[Texto do documento]
☆ ☆ ☆ ☆

Escritor de outros tempos, William Faulkner disse em uma entrevista para Paris Review que o artista é um ser perseguido por demônios. E assim traduz, em qualquer que seja sua linguagem, algo que lhe é urgente, decisivo ou fundamental. O caso aqui parece ser exatamente o contrário. Entre os “escritores” da Granta, encontramos antigos profissionais das letras. Acadêmicos, editores e outros obreiros literários que, por conhecerem o universo, se sentem capazes de trocar de lado. Na esperança de que, reproduzindo cacoetes, vocabulários, gestos e fotografias dos seus ídolos, também o façam em fama e texto.

Para ser honesto, a grande maioria me lembra alguns amigos de escola, que nos trabalhos de grupo gostavam de substituir “ter” por “possui” na esperança de que o professor compreendesse sua maior profundidade. Aqui eles já estão crescidos e são capazes de chamar “viagem” de “deslocamento”.

Classificando como jovens, a revista pretende destacar possibilidades, nomes que talvez algum dia possam produzir algo grandioso num futuro. Nada mais falso. Jovens escritores – com diz Alcir – não é categoria de literatura, mas de mercado. E é disso que estamos falando. Uma geração, majoritariamente medíocre, que aconteceu de produzir num período cuja imagem do país é suficientemente digna de venda. Só isso justifica colocar lado a lado ‘escritores de verdade’ como Michel Laub e Daniel Galera, outros, medíocres.

☆ ☆ ☆ ☆

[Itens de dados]
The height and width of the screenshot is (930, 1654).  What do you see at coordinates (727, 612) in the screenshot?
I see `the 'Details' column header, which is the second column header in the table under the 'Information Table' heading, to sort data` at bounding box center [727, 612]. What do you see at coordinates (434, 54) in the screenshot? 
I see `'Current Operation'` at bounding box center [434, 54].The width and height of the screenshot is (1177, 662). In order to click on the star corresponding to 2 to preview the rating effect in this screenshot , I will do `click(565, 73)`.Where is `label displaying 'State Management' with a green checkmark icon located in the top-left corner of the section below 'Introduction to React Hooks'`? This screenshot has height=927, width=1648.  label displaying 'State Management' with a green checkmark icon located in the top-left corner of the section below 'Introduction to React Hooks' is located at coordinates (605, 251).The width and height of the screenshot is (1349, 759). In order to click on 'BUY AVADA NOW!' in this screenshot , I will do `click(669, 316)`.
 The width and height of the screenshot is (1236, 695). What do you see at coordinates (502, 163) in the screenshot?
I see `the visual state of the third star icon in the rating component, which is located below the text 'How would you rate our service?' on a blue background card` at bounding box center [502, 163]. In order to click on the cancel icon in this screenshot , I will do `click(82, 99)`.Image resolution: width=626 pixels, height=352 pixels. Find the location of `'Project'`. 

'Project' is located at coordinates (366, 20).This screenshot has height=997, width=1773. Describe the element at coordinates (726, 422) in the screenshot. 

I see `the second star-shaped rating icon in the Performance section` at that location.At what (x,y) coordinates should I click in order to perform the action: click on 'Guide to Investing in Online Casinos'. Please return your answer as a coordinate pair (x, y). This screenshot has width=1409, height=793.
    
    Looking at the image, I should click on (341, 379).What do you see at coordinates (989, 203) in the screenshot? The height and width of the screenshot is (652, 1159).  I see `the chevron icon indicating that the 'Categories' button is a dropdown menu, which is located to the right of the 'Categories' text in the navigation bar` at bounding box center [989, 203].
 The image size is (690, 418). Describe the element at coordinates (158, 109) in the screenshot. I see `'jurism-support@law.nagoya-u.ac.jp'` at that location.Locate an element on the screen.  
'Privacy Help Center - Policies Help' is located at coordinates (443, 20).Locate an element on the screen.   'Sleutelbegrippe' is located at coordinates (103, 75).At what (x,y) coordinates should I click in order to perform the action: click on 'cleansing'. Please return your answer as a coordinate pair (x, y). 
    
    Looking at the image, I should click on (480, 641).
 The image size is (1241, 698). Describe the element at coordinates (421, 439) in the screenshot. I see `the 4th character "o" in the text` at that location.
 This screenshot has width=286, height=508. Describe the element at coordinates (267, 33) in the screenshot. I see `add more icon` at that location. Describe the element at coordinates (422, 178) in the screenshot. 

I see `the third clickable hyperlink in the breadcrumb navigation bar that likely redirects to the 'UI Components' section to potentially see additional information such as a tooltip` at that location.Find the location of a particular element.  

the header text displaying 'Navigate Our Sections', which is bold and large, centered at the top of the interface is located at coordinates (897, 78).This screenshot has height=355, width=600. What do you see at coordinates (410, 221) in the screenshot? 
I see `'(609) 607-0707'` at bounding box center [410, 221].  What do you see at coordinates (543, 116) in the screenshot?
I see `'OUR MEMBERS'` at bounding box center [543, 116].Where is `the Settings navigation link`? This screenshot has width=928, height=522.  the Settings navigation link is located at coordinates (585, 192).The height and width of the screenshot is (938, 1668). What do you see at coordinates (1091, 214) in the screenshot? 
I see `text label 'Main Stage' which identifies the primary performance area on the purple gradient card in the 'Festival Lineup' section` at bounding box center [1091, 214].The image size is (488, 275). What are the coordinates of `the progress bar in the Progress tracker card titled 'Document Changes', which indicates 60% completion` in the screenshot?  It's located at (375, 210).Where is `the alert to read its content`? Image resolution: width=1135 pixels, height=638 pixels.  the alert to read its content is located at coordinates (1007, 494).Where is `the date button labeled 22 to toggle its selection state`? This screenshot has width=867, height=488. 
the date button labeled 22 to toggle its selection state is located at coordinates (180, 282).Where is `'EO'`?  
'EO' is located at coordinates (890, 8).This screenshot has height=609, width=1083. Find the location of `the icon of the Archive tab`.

☆ ☆ ☆ ☆

[O que fazer]
Copie, do texto sobre os escritores da Granta, o trecho que começa em “Escritor de outros” e termina em “fama e texto.”.

[Resposta escrita]
Escritor de outros tempos, William Faulkner disse em uma entrevista para Paris Review que o artista é um ser perseguido por demônios. E assim traduz, em qualquer que seja sua linguagem, algo que lhe é urgente, decisivo ou fundamental. O caso aqui parece ser exatamente o contrário. Entre os “escritores” da Granta, encontramos antigos profissionais das letras. Acadêmicos, editores e outros obreiros literários que, por conhecerem o universo, se sentem capazes de trocar de lado. Na esperança de que, reproduzindo cacoetes, vocabulários, gestos e fotografias dos seus ídolos, também o façam em fama e texto.